The scholarship is privately funded, but Illinois offers other forms of public financial aid for illegal immigrants.
Illinois State University promoted a new scholarship for immigrants living in the United States illegally, according to its website.
The Lopez & Navarro Scholarship will, according to the university, help Deferred Action for Childhood Arrivals (DACA) students realize the “dream of receiving a college degree,” and preferential consideration for it will be accorded to “undocumented or DACA undergraduate” and “first generation Latinx” students.
Students applying for the scholarship are required to submit a personal statement comprising “500 words or less summarizing any difficulties you may be experiencing with the cost of attending Illinois State University.”
Speaking to Campus Reform, Illinois State University’s Director of Media Relations Eric Jome said the scholarship was not paid for with public funds: “The Lopez & Navarro Scholarship, like many other scholarships at Illinois State University, is funded through private donations.”
The university, however, also advises students living in the U.S. illegally and those claiming DACA status to apply for aid through the Alternative Application for Illinois Financial Aid, which may qualify them to receive money from the Monetary Award Program, Illinois’ “largest need-based grant program for low-income college students,” according to the Illinois Student Assistance Commission.

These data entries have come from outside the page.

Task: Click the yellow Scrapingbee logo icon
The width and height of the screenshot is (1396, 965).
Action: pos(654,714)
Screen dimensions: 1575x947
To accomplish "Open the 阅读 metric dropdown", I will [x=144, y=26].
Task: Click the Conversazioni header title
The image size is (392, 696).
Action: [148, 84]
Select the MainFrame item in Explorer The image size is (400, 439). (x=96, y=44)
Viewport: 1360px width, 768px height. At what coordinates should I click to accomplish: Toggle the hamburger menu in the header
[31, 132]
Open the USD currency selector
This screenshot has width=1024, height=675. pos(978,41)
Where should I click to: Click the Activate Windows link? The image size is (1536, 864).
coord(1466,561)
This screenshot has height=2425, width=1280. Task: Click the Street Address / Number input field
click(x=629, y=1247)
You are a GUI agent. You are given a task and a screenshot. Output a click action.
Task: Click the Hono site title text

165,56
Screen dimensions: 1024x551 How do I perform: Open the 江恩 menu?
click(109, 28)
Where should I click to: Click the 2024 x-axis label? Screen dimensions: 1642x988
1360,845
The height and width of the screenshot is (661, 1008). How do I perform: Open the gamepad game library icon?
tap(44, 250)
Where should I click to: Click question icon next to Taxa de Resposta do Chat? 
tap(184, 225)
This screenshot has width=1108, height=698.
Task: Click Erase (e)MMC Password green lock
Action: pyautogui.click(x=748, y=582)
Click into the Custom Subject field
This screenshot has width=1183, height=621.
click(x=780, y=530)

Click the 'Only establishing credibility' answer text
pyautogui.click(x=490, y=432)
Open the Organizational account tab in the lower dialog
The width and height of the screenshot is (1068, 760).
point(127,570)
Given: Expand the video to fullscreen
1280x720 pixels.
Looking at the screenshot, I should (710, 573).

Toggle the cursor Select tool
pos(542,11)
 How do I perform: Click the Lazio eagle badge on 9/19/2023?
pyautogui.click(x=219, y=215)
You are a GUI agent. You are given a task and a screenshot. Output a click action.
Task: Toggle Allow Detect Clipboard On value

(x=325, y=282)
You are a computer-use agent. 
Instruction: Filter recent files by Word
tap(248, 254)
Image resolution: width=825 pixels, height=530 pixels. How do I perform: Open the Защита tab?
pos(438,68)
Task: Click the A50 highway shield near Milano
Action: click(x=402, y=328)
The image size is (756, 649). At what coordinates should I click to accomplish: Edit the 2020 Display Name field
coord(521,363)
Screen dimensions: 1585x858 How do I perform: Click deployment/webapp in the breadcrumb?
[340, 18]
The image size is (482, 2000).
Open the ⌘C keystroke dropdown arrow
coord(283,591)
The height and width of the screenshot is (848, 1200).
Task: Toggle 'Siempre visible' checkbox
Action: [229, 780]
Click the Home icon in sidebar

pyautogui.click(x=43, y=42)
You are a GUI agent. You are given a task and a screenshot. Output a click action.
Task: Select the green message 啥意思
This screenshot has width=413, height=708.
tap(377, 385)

In June 2019, Illinois Gov. J. B. Pritzker signed the Retention of Illinois Students and Equity Act (RISE), allowing “undocumented and transgender students to who are disqualified from federal financial aid to apply for all forms of state financial aid,” and forging a “pathway for these...students to apply for [the] Monetary Award Program.”
Pritzker’s signing of the Rise Act also restricted local law enforcement agencies from aiding the federal government’s effort to enforce existing immigration laws and outlawed the building of detention centers for illegal immigrants awaiting due process.